[Entries on target coordinates]
------------------------
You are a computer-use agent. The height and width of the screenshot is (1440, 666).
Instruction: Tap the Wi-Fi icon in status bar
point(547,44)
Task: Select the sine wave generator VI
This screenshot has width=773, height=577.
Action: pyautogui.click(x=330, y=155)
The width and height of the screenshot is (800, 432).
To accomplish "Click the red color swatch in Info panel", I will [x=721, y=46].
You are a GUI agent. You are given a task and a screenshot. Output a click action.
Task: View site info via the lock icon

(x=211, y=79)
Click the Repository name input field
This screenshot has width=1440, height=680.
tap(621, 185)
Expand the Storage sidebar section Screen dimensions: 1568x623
------------------------
» BRIEF
Output every line of the records above without changing a single character.

» CORRECT RESULT
You are a computer-use agent. The height and width of the screenshot is (1440, 666).
Instruction: Tap the Wi-Fi icon in status bar
point(547,44)
Task: Select the sine wave generator VI
This screenshot has width=773, height=577.
Action: pyautogui.click(x=330, y=155)
The width and height of the screenshot is (800, 432).
To accomplish "Click the red color swatch in Info panel", I will [x=721, y=46].
You are a GUI agent. You are given a task and a screenshot. Output a click action.
Task: View site info via the lock icon

(x=211, y=79)
Click the Repository name input field
This screenshot has width=1440, height=680.
tap(621, 185)
Expand the Storage sidebar section Screen dimensions: 1568x623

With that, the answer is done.